During
the Elizabethan period and the Civil War (about 1550 - 1650),
superstitious practices were dealt with severely, and in Suffolk,
Matthew Hopkins was earnestly searching for witches. He is said to have
been a lawyer at Ipswich and Manningtree (in Essex) before he travelled widely in
East Anglia on this mission. He charged each town he visited 20
shillings (£1) and posters were put up inviting people to report any
suspicious circumstances or strange neighbours, and they would be paid
£2 for each witch reported.
Most of these were women and great
numbers of them were innocent, falsely accused and then tortured until
they confessed. The ordeals which they were subjected to left little
chance for freedom. Some were bound hand and foot and thrown into a
river. If they sank below the surface it meant they were innocent, but
usually by then had drowned. But if they floated, it was considered
that the Devil had saved them from drowning, and after a show trial,
the victims were either hanged or burnt at the stake.
Matthew Hopkins was very
successful in obtaining 'confessions'
from his victims. 'Watching and Waking'
was particularly good, as the accused were kept awake, often for days,
and few could stand more than 72 hours of this. Others were walked up
and down or were made to sit on a wooden stool without meat or drink
until they freely confessed. Strange tests included being able to
recite the Lord's Prayer in one breath, or the fact of having marks on
their body which did not bleed when pricked. The legislation which
allowed these tests and trial to take place was introduced in 1563, but
in 1604 this was repealed and much harsher penalties imposed.

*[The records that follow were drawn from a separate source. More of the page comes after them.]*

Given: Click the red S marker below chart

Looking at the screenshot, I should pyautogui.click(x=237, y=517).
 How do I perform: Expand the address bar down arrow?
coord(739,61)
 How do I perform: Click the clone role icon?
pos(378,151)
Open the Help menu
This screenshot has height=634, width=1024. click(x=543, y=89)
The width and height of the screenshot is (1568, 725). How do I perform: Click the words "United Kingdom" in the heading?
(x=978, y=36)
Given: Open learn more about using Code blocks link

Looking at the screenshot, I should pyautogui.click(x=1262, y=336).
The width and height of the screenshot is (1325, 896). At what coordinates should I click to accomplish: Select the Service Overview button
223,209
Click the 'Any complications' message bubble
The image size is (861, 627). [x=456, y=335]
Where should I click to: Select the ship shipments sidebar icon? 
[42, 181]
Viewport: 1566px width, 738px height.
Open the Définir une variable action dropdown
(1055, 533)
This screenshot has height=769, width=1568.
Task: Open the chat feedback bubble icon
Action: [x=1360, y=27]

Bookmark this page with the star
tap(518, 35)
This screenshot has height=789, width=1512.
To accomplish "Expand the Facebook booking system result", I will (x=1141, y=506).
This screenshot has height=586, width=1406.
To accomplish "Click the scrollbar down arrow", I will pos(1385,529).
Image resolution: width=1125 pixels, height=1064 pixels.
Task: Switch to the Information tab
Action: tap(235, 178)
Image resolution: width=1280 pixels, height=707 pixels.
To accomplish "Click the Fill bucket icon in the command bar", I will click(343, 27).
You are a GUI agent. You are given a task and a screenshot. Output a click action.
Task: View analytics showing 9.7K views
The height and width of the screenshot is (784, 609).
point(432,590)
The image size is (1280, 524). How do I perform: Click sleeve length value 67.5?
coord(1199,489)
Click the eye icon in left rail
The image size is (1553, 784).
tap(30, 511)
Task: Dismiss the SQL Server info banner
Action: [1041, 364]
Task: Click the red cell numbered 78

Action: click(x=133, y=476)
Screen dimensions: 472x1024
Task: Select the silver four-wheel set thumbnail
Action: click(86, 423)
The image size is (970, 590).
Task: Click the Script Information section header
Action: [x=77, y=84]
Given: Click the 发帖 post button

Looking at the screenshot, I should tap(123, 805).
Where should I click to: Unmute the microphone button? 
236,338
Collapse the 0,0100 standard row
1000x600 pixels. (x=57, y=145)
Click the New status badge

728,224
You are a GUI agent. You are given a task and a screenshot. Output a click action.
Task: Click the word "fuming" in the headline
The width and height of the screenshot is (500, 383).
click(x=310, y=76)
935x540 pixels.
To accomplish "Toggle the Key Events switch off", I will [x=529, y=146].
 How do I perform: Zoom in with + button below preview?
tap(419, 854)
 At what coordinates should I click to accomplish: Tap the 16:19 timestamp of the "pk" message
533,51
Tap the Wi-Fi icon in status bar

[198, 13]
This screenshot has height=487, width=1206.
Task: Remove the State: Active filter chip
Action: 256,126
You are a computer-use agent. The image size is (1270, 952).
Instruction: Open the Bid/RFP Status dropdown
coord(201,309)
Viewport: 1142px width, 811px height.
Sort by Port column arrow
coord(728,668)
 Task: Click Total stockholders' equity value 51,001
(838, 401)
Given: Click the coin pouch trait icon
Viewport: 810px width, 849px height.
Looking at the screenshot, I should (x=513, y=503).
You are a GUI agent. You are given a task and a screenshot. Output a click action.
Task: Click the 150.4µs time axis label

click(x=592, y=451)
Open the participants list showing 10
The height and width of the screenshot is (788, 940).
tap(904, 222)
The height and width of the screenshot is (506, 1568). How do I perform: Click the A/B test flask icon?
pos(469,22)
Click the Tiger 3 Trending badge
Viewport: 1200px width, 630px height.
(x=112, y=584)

'If any person, or persons,
shall use, practise, or exercise any invocation or conjuration of any
evil and wicked spirit, or shall consult, covenant with, entertain,
employ, find, or reward any evil and wicked spirit, to or for any
intent or purpose, or to take up any dead man, woman, or child out of
his, her, or their grave, or any other place where the dead body
resteth, or the skin, bone, or any part of any dead person to be
employed or used in any manner of witchcraft, sorcery, charm, or
enchantment, or shall use, practise, or exercise any witchcraft,
enchantment, charm, or sorcery whereby any person shall be killed,
destroyed, wasted, consumed, pined, or lamed in his or her body, or any
part thereof, every such offender is a felon without benefit of clergy.'
There doesn't seem to be a single clear explanation why so many people
in East Anglia were tried and then hanged as witches in the 17th
century. There was of course much anti-witch hysteria which was further
stirred up when Matthew Hopkins, styling himself Witchfinder General,
obtained a special commission in 1645 to visit these counties. From
this followed death penalties on sixty women in Essex in one year,
while nearly forty were sentenced to death at Bury St. Edmunds, and
many others at Norwich and in Huntingdonshire.